- _Exercise instructions_:
Select all lines holding the word "examen" from the entries that follow.

[[ Source records, beginning ]]

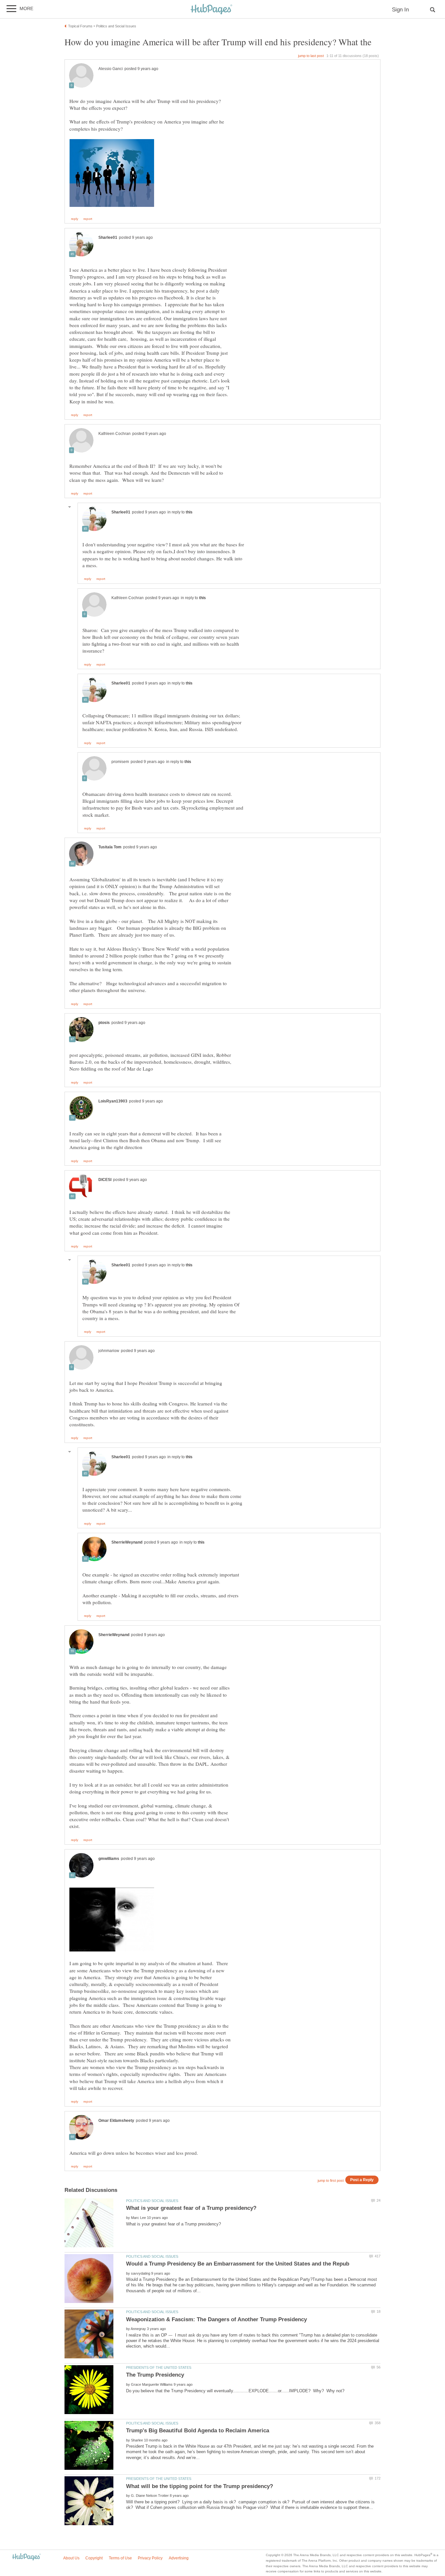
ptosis (104, 1022)
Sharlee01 (107, 237)
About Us (71, 2558)
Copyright (94, 2558)
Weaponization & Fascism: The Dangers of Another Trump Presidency (216, 2319)
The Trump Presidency (155, 2375)
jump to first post (331, 2180)
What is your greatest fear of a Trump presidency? (191, 2208)
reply (74, 219)
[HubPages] (211, 9)
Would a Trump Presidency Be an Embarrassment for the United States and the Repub (237, 2264)
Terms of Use (120, 2558)
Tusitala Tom (110, 847)
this (189, 512)
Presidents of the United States (158, 2367)
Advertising (179, 2558)
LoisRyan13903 (112, 1101)
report (87, 219)
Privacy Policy (150, 2558)
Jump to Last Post (311, 56)
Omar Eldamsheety (116, 2120)
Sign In (400, 10)
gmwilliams (108, 1858)
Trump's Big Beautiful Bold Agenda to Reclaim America (197, 2430)
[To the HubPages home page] (26, 2557)
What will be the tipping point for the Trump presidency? (199, 2486)
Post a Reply (362, 2180)
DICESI (104, 1179)
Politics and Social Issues (152, 2201)
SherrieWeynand (126, 1542)
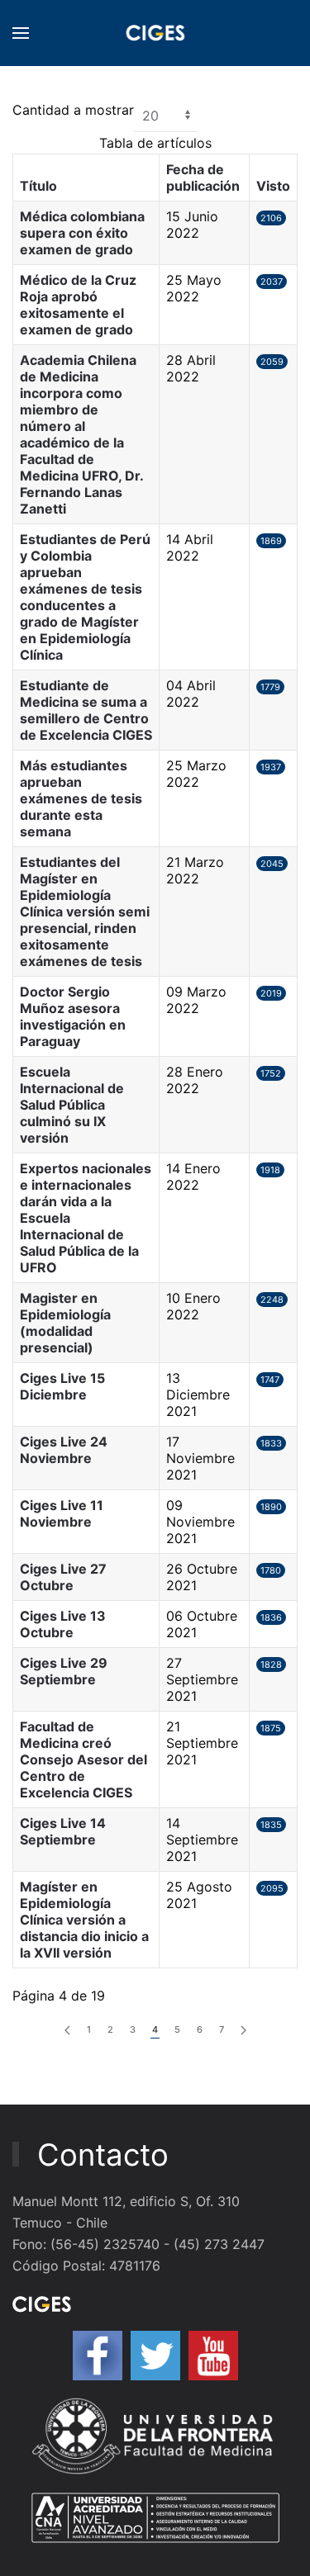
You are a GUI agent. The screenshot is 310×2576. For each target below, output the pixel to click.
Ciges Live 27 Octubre (63, 1576)
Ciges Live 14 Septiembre (63, 1831)
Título (38, 186)
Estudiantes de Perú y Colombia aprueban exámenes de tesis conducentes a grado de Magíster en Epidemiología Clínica (85, 597)
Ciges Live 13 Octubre (63, 1624)
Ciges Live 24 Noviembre (63, 1449)
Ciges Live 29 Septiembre (63, 1671)
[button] (20, 33)
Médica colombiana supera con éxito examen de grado (82, 233)
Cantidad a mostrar (73, 110)
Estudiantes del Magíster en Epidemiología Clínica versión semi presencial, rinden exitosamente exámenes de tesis (85, 911)
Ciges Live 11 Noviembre (61, 1513)
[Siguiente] (243, 2030)
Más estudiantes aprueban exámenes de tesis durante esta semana (81, 798)
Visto (273, 186)
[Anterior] (67, 2030)
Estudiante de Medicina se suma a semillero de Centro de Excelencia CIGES (86, 710)
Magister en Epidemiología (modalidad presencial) (65, 1323)
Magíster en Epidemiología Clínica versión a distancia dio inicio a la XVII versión (84, 1919)
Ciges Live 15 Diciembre (62, 1386)
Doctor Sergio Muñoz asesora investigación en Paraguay (73, 1016)
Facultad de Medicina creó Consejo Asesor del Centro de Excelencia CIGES (83, 1759)
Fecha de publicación (203, 177)
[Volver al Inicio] (155, 33)
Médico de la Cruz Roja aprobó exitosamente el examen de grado (78, 305)
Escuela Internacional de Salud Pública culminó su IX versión (72, 1104)
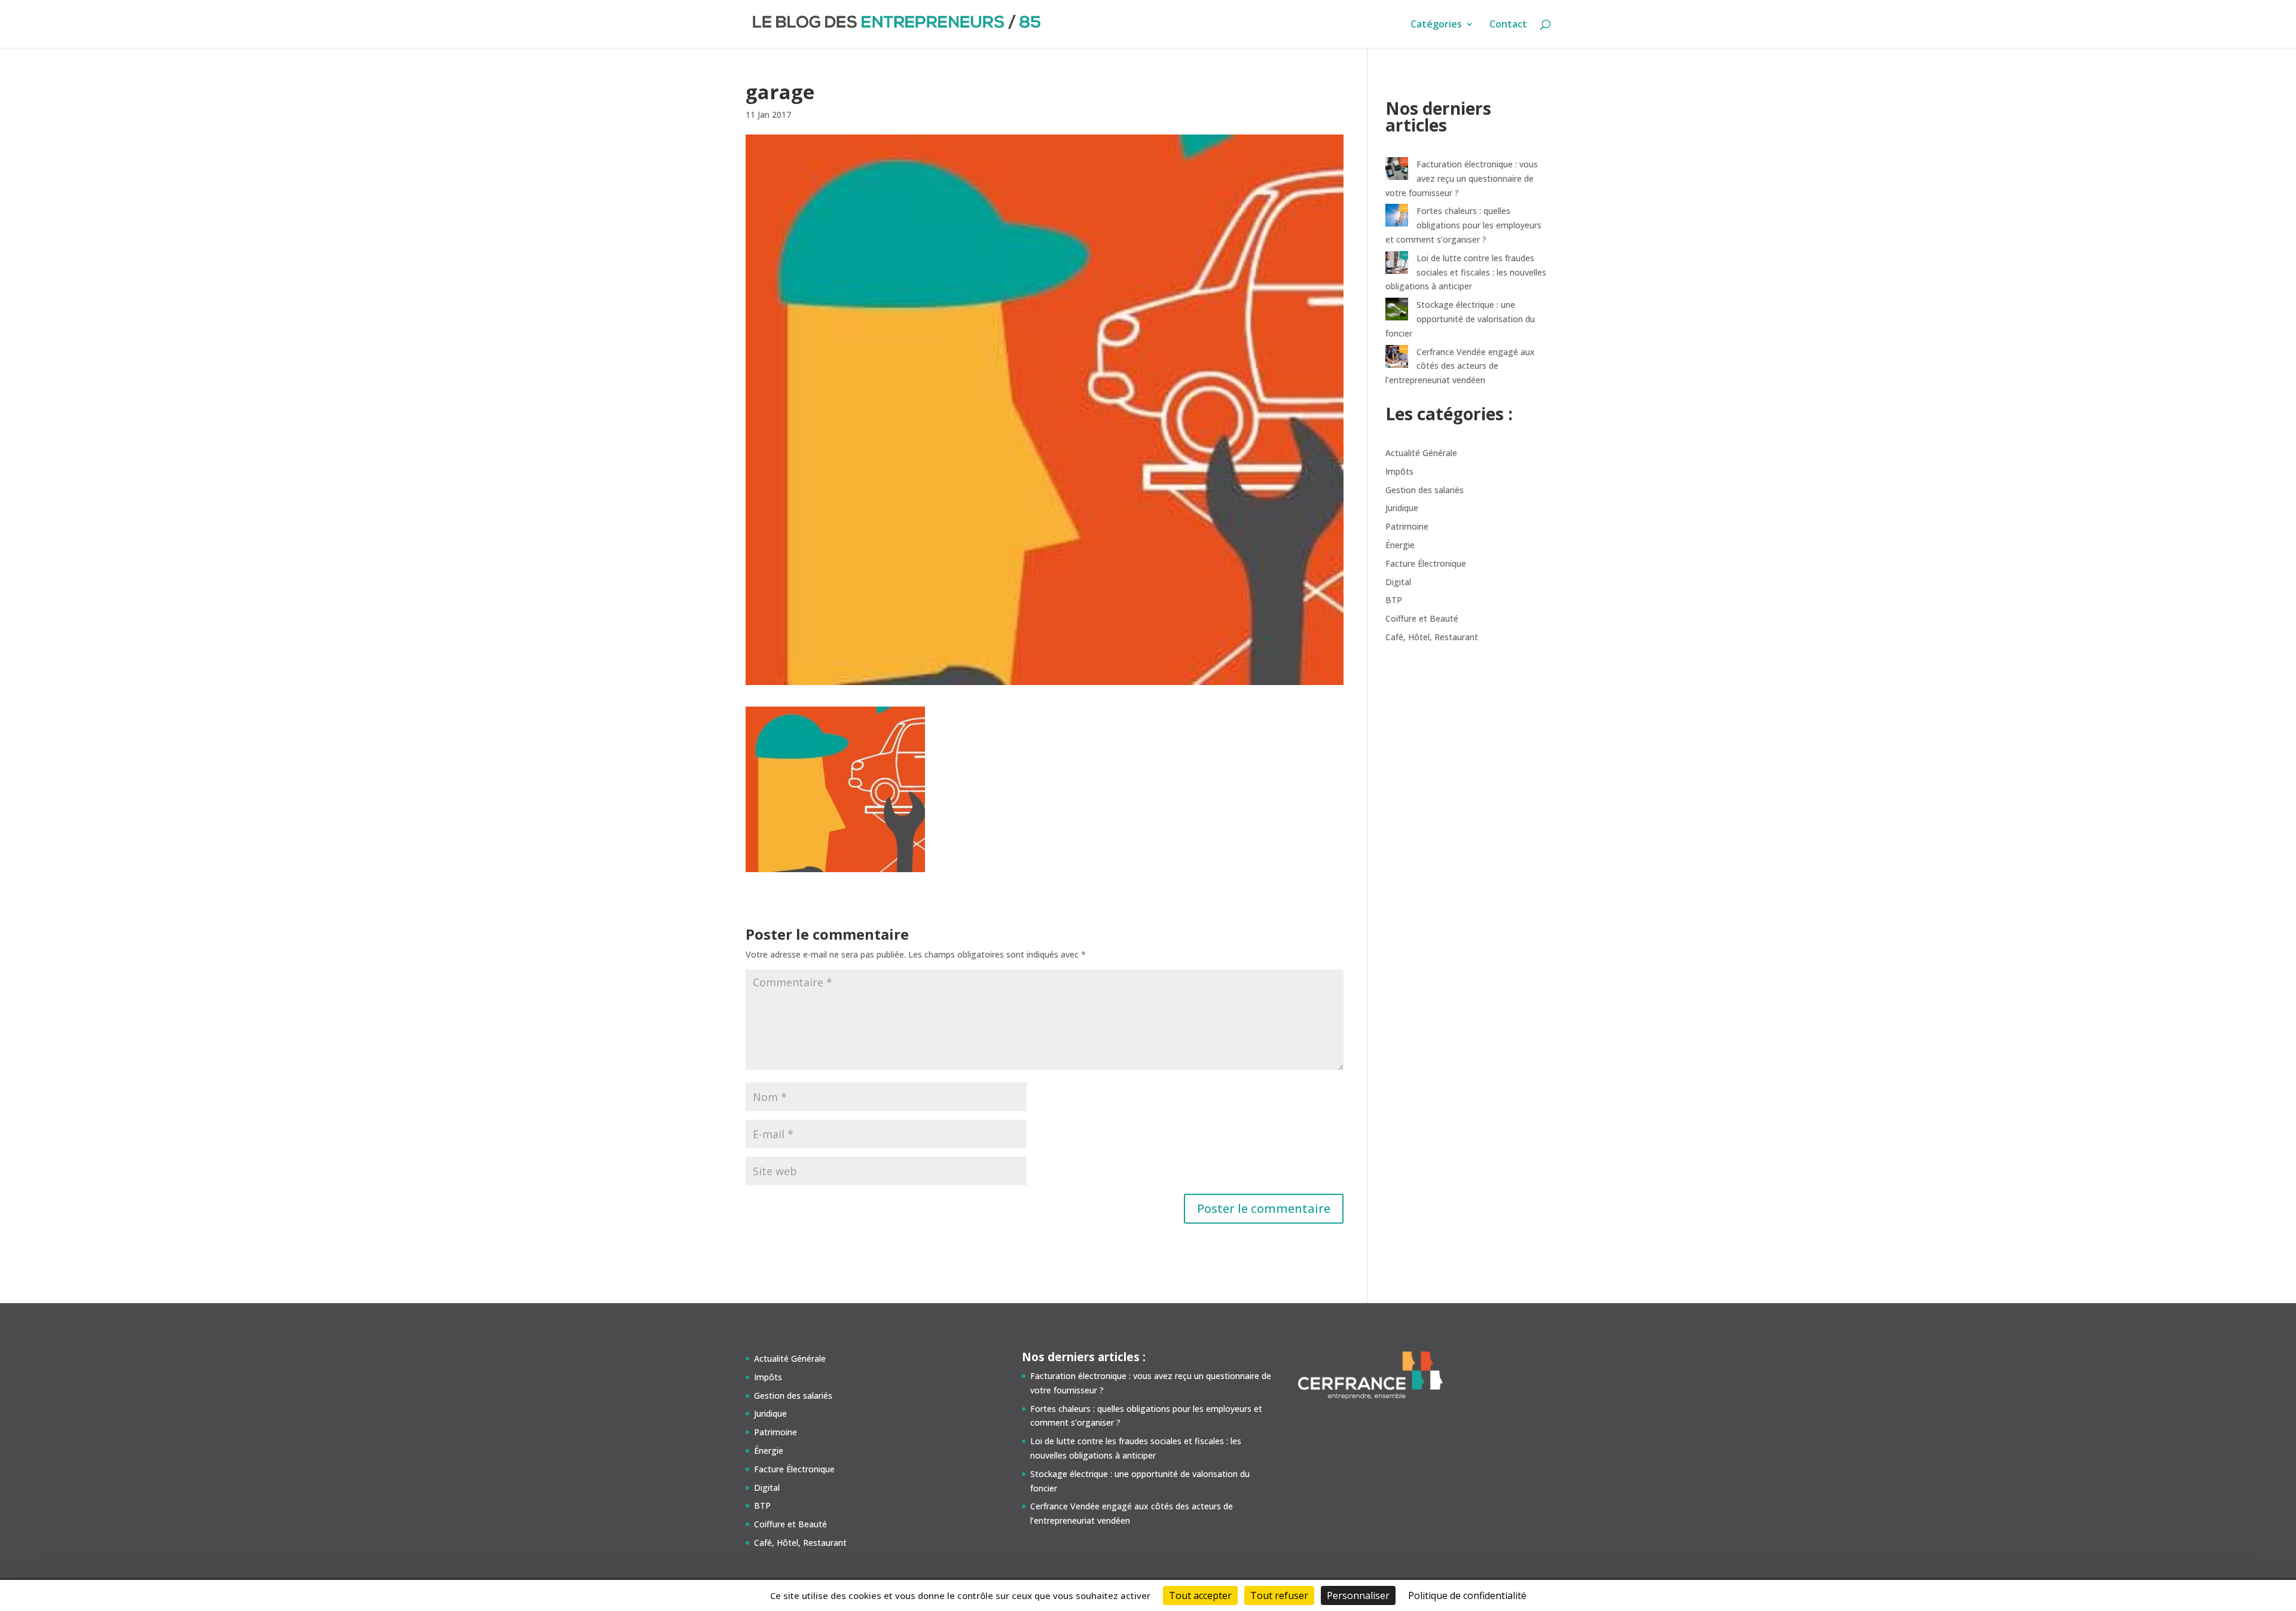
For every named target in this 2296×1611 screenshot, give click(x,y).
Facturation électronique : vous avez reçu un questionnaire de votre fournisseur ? (1461, 178)
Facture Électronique (1425, 563)
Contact (1508, 25)
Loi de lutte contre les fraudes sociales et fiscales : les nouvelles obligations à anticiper (1465, 272)
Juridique (1401, 507)
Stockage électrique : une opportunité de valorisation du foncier (1460, 319)
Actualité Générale (1421, 452)
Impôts (1399, 471)
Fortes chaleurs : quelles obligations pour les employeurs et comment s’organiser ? (1463, 225)
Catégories (1436, 25)
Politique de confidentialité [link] (1467, 1595)
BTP (1393, 600)
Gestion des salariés (1424, 490)
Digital (1398, 582)
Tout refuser (1279, 1595)
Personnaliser (1358, 1595)
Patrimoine (1406, 526)
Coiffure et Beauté (1421, 618)
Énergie (1400, 545)
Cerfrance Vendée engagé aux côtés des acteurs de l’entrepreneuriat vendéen (1460, 366)
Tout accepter (1200, 1595)
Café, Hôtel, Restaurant (1431, 637)
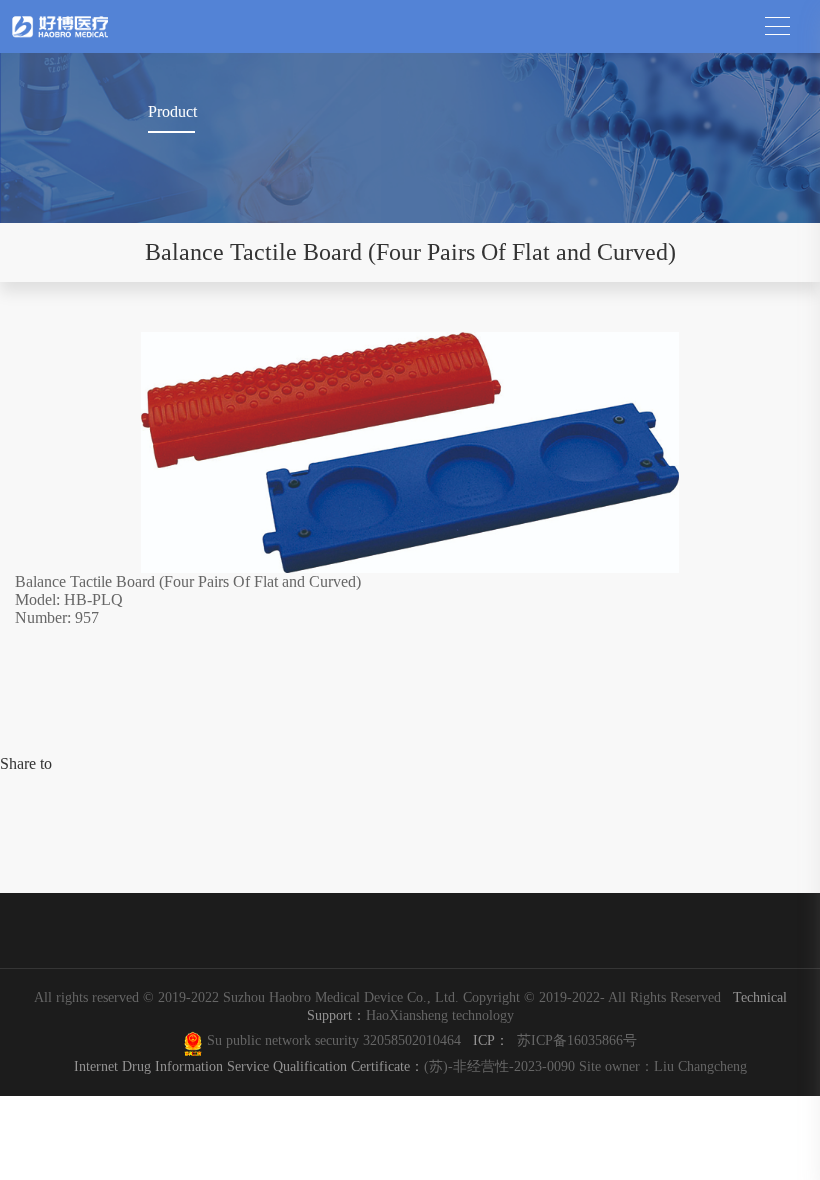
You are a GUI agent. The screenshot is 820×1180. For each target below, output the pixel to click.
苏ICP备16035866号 (577, 1040)
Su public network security (283, 1040)
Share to (26, 763)
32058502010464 (416, 1040)
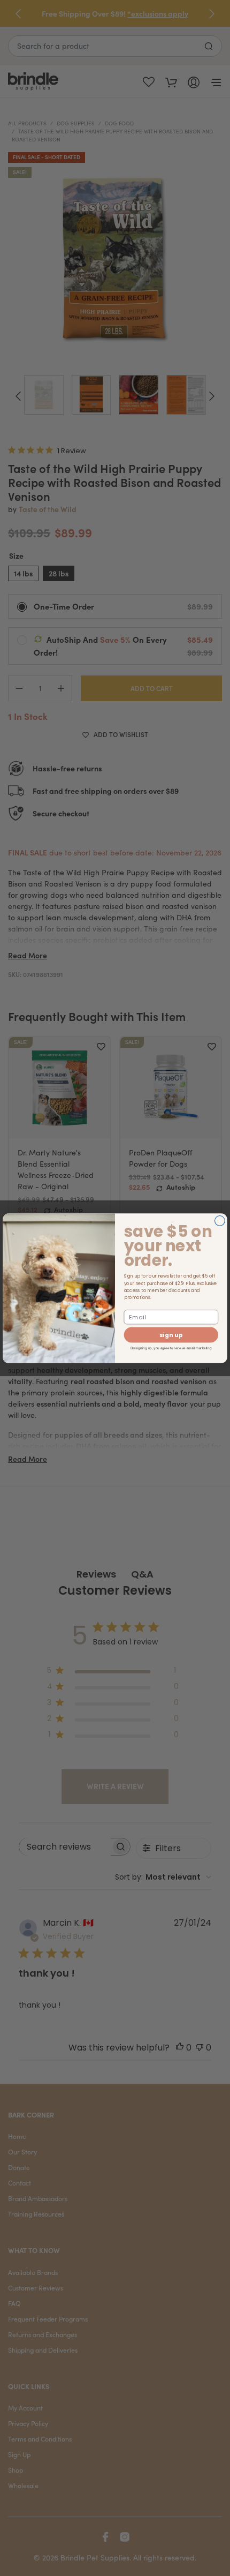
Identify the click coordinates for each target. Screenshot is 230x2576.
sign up (171, 1335)
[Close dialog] (220, 1220)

[[ Source records, end ]]

- _Response below_:
Médica colombiana supera con éxito examen de grado (82, 233)
Médico de la Cruz Roja aprobó exitosamente el examen de grado (78, 305)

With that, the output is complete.